Thermocapillary Fingering in Surfactant-Laden Water Droplets

The drying of sessile droplets represents an intriguing problem, being a simple experiment to perform but displaying complexities that are archetypical for many free surface and coating flows. Drying can leave behind distinct deposits of initially well dispersed colloidal matter. For example, in the case of the coffee ring effect, particles are left in a well-defined macroscopic pattern with particles accumulating at the edge, controlled by the internal flow in the droplet. Recent studies indicate that the addition of surfactants strongly influences this internal flow field, even reversing it and suppressing the coffee ring effect. In this work, we explore the behavior of droplets at high surfactant loadings and observe unexpected outward fingering instabilities. The experiments start out with droplets with a pinned contact line, and fast confocal microscopy is used to quantify a radially outward surfactant-driven Marangoni flow, in line with earlier observations. However, the Marangoni flows are observed to become unstable, and local vortex cells are now observed in a direction along the contact line. The occurrence of these vortices cannot be explained on the basis of the effects of surfactants alone. Thermal imaging shows that thermocapillary effects are superimposed on the surfactant-driven flows. These local vortex cells acts as little pumps and push the fluid outward in a fingering instability, rather than an expected inward retraction of the drying droplet. This leads to a deposition of colloids in a macroscopical flower-shaped pattern. A scaling analysis is used to rationalize the observed wavelengths and velocities, and practical implications are briefly discussed.

Adsorption of Ellipsoidal Particles at Liquid–Liquid Interfaces

The adsorption of particles at liquid-liquid interfaces is of great scientific and technological importance. In particular, for nonspherical particles, the capillary forces that drive adsorption vary with position and orientation, and complex adsorption pathways have been predicted by simulations. On the basis of the latter, it has been suggested that the timescales of adsorption are determined by a balance between capillary and viscous forces.
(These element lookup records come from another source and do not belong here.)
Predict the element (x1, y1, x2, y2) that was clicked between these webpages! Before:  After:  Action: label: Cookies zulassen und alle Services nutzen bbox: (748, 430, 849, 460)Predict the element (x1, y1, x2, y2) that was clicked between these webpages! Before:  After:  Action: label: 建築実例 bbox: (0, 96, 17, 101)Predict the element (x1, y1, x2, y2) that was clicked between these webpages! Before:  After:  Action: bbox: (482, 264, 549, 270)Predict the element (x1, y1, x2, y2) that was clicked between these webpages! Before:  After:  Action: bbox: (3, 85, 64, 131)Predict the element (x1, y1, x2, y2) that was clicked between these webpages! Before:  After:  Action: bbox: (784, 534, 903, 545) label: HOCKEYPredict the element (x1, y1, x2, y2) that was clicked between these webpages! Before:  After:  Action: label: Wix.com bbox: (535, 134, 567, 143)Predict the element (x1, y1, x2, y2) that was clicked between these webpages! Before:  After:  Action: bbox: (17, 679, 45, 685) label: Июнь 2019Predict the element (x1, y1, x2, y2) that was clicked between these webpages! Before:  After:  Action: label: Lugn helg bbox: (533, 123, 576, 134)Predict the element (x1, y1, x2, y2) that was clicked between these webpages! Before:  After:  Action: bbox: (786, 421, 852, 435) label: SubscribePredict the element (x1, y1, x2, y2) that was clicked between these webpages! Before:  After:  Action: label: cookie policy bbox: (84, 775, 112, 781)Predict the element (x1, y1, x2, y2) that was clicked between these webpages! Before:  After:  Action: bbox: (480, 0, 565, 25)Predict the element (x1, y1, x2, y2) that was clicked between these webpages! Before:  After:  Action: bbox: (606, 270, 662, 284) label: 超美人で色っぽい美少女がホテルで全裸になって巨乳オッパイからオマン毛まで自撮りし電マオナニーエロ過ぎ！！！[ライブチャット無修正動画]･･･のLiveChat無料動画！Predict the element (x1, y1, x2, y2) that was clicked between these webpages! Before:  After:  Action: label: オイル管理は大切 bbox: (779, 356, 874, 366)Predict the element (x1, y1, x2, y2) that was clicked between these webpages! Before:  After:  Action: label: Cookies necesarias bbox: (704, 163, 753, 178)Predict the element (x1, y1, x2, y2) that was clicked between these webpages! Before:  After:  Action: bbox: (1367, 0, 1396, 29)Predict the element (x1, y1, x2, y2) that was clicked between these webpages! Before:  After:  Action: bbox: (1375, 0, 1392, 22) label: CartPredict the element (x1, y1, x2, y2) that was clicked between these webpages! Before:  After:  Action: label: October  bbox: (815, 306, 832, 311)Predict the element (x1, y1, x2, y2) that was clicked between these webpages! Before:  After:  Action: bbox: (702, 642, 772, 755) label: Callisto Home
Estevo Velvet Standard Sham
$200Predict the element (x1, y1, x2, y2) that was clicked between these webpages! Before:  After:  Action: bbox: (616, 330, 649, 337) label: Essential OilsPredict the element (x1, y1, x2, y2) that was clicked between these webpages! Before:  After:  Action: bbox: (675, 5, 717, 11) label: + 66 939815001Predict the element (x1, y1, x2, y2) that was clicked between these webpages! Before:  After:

However, several recent experimental results point out the role of contact line pinning in the adsorption of particles to interfaces and even suggest that the adsorption dynamics and pathways are completely determined by the latter, with the timescales of adsorption being determined solely by particle characteristics. In the present work, the adsorption trajectories of model ellipsoidal particles are investigated experimentally using cryo-SEM and by monitoring the altitudinal orientation angle using high-speed confocal microscopy. By varying the viscosity and the viscosity jump across the interfaces, we specifically interrogate the role of viscous forces.

The role of biosurfactants in bacterial systems

The complex biochemistry inside bacterial systems results in the production of several species of molecules with complex composition and architecture. This architecture may have a specific biological role, but often also entails a significant surface activity of the molecules. For example, in the important process of quorum sensing, small chemical molecules are secreted by bacteria to achieve a basic form of communication between individual cells. Compounds such as peptides in Gram-positive bacteria and N-Acyl Homoserine Lactones (AHL) in Gram-negative bacteria [1] are continuously produced by these organisms. As the population grows, these signaling molecules reach a threshold concentration and trigger changes within a cell regarding gene expression, enzyme activity, secretion, and many other behaviors [2, 3]. However, among these secretion products are often surface active agents, or surfactants in short, as produced by bacterial systems such as Bacillus subtilis, Escherichia coli, Rhizobium etli, Proteus mirabilis and rhamnolipids in Pseudomonas aeruginosa [4, 5].